Please find the lines in the following records that hold "computer", and copy them.
※
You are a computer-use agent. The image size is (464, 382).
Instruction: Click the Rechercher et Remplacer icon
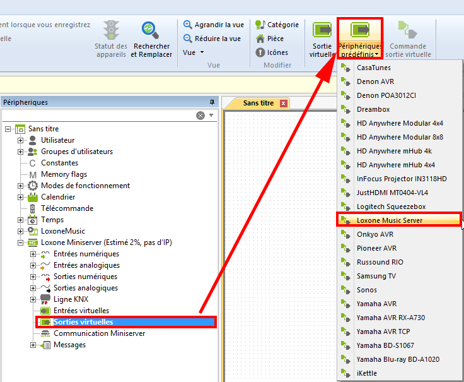[151, 30]
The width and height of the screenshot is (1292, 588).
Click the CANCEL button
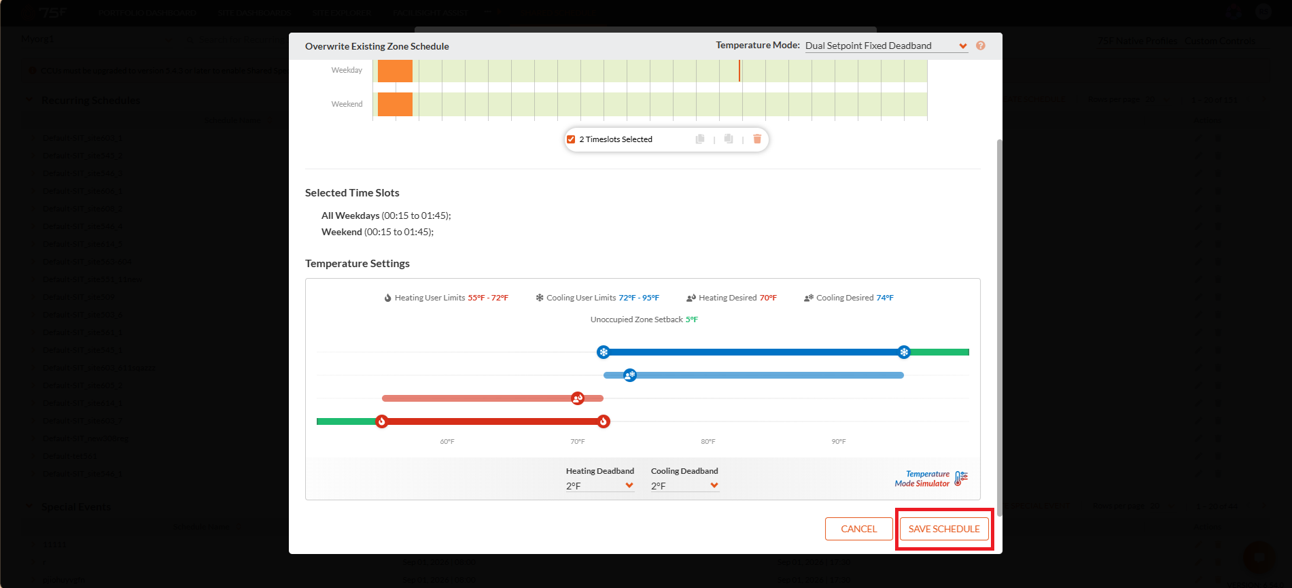click(859, 529)
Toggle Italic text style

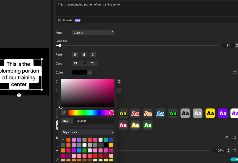(93, 54)
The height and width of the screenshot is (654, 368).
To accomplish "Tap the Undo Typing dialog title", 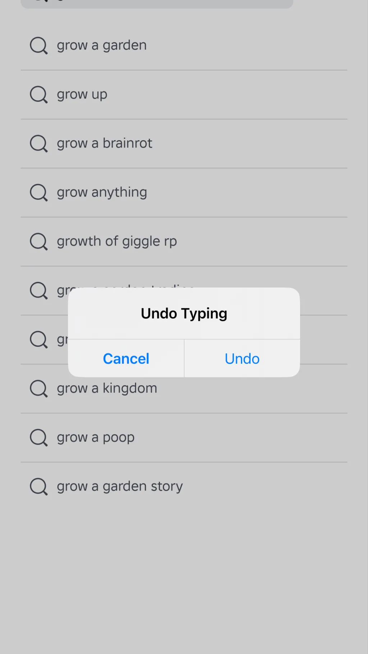I will pos(184,313).
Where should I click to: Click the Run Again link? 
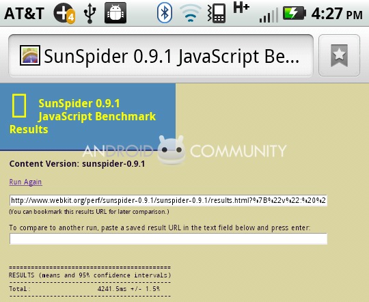(x=26, y=182)
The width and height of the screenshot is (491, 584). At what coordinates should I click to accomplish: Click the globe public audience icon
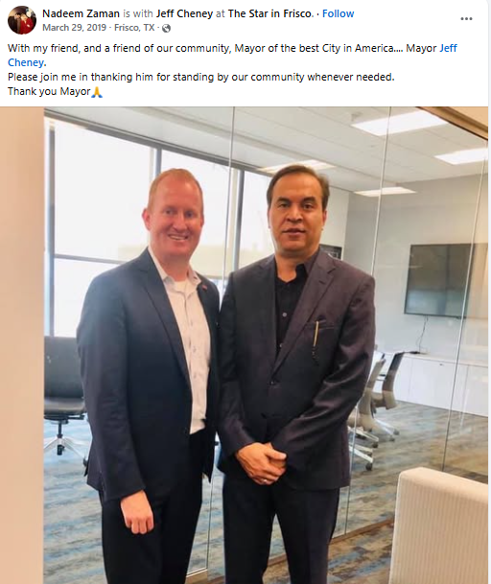tap(166, 29)
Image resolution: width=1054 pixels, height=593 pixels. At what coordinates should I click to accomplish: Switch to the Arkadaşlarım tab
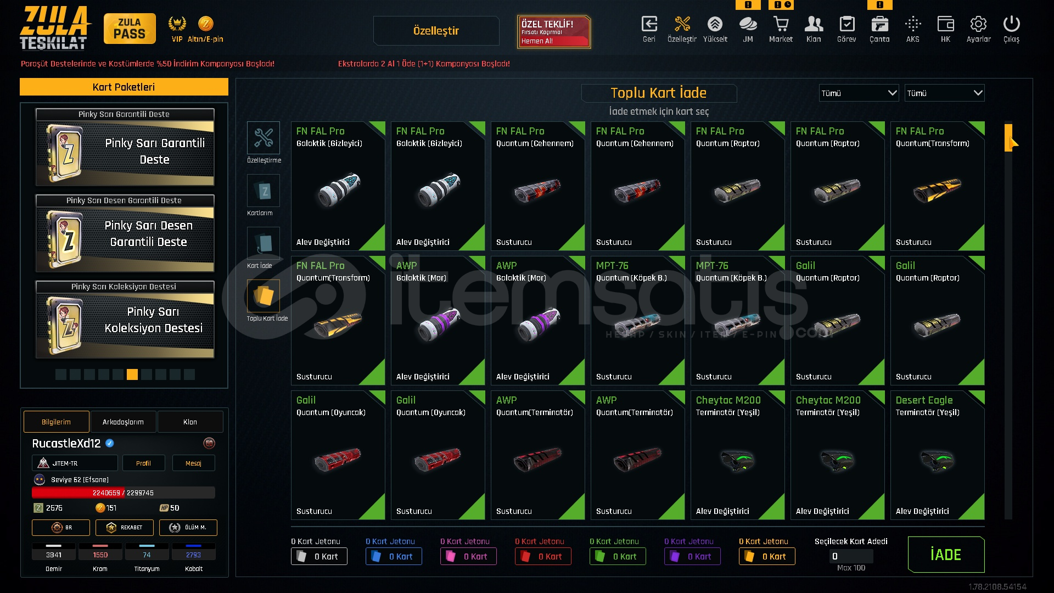(x=123, y=422)
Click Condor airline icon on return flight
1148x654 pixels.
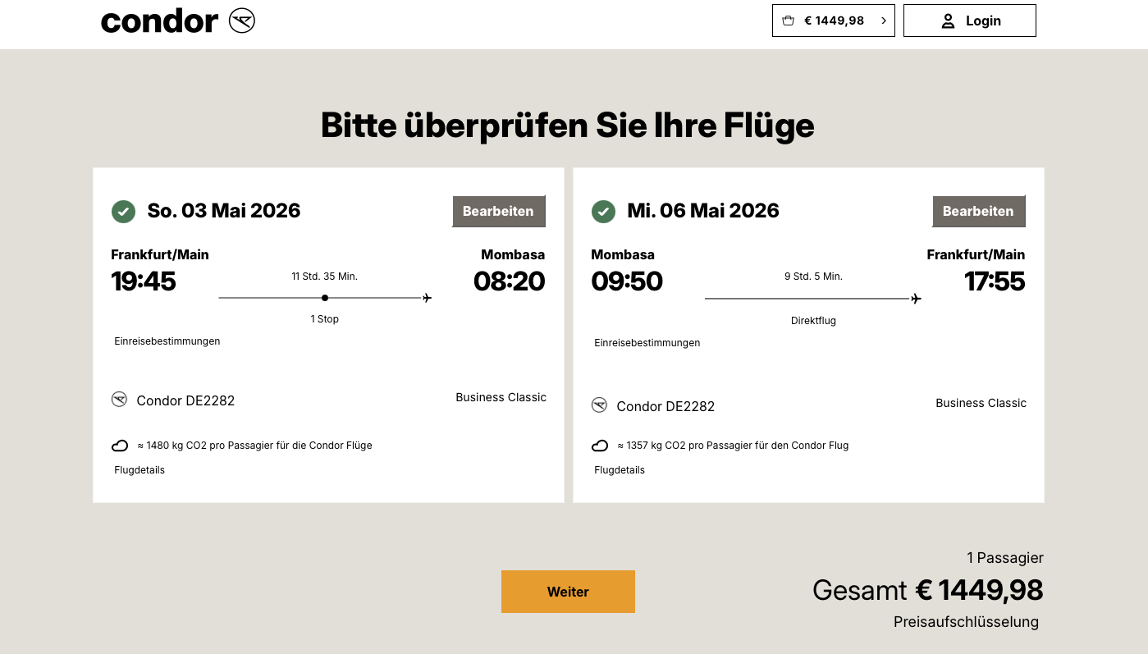[600, 405]
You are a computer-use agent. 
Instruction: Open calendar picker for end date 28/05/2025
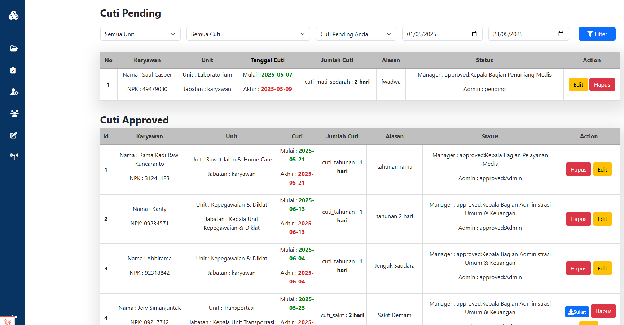[x=561, y=34]
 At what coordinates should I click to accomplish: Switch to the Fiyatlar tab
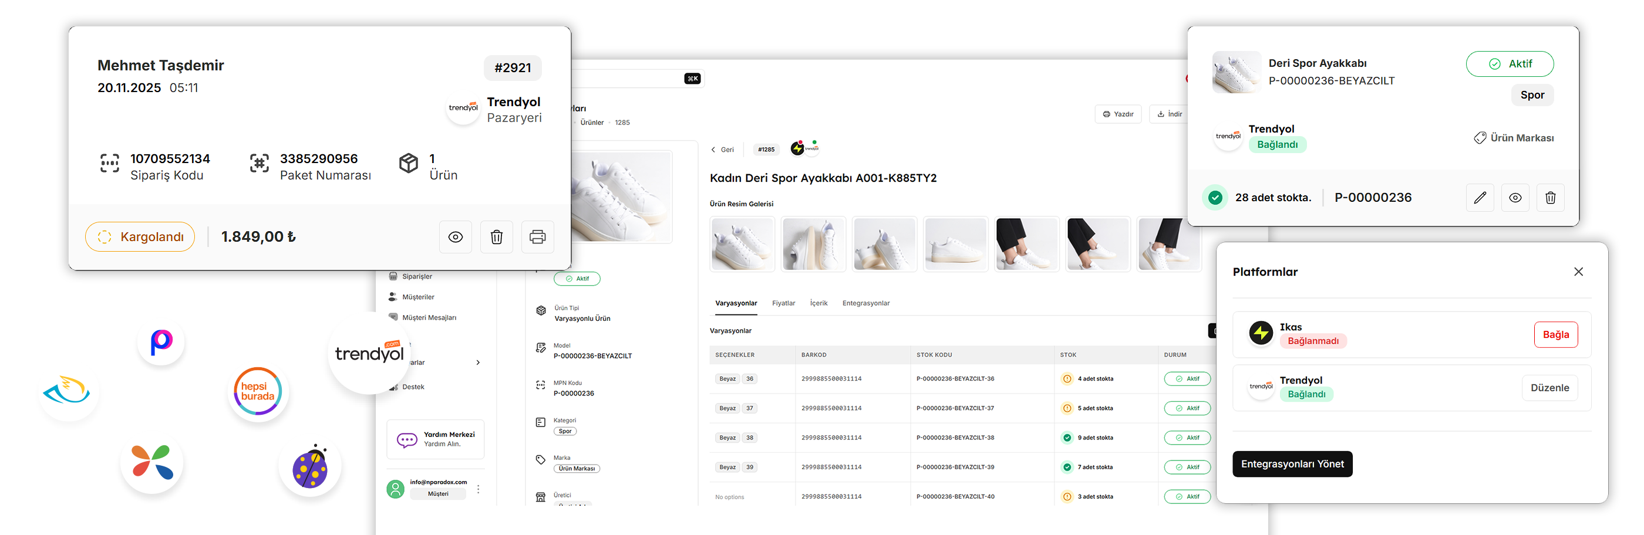(783, 304)
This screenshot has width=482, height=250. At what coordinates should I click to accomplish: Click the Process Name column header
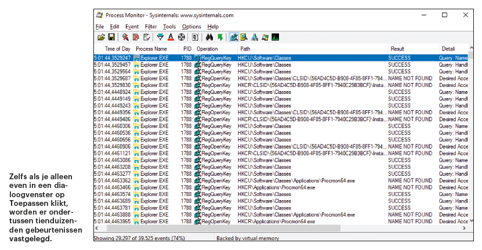click(152, 49)
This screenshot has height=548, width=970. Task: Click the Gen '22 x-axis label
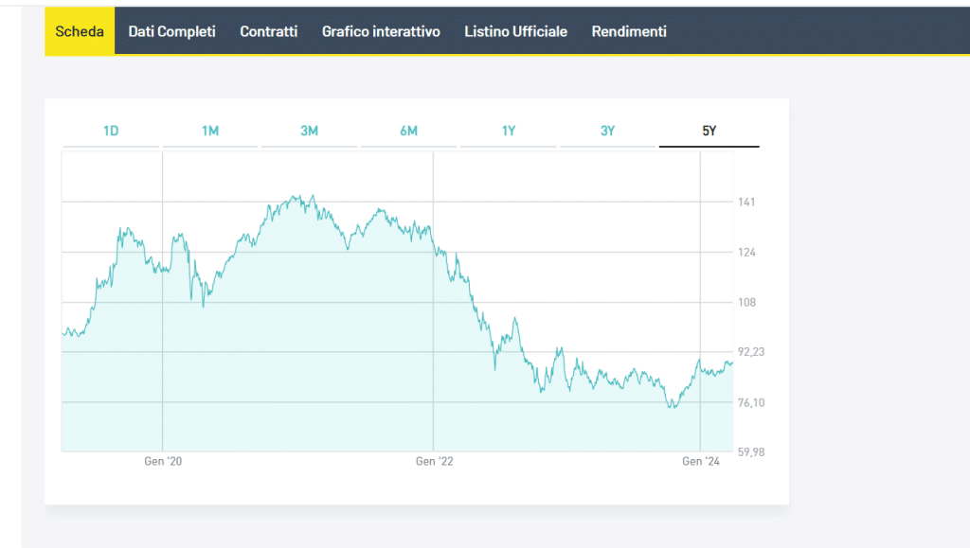point(434,461)
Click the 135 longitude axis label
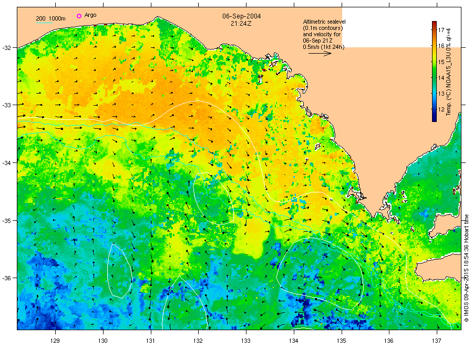 click(x=342, y=341)
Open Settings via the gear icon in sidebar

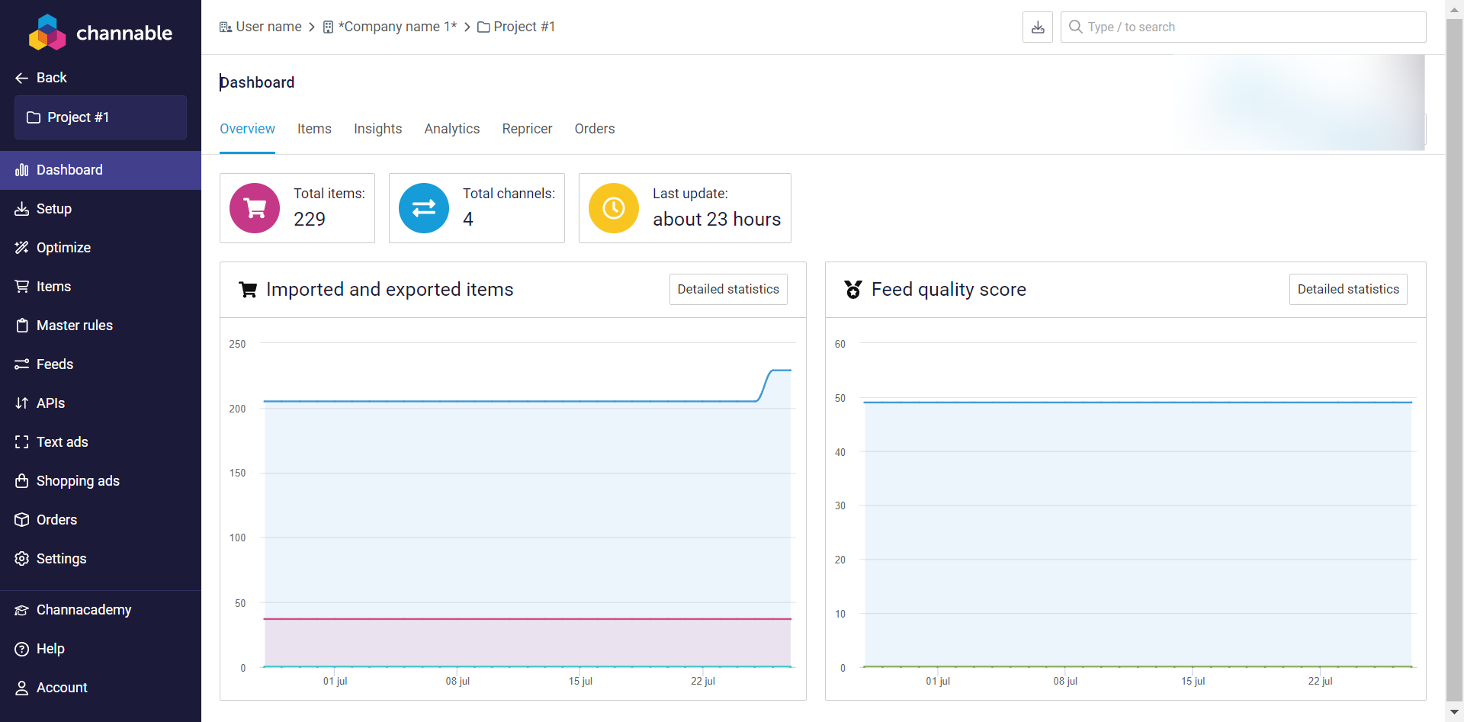(22, 559)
※
■ EXERCISE RESULT ■
You are a computer-use agent. The image size is (464, 382).
You are a computer-use agent. 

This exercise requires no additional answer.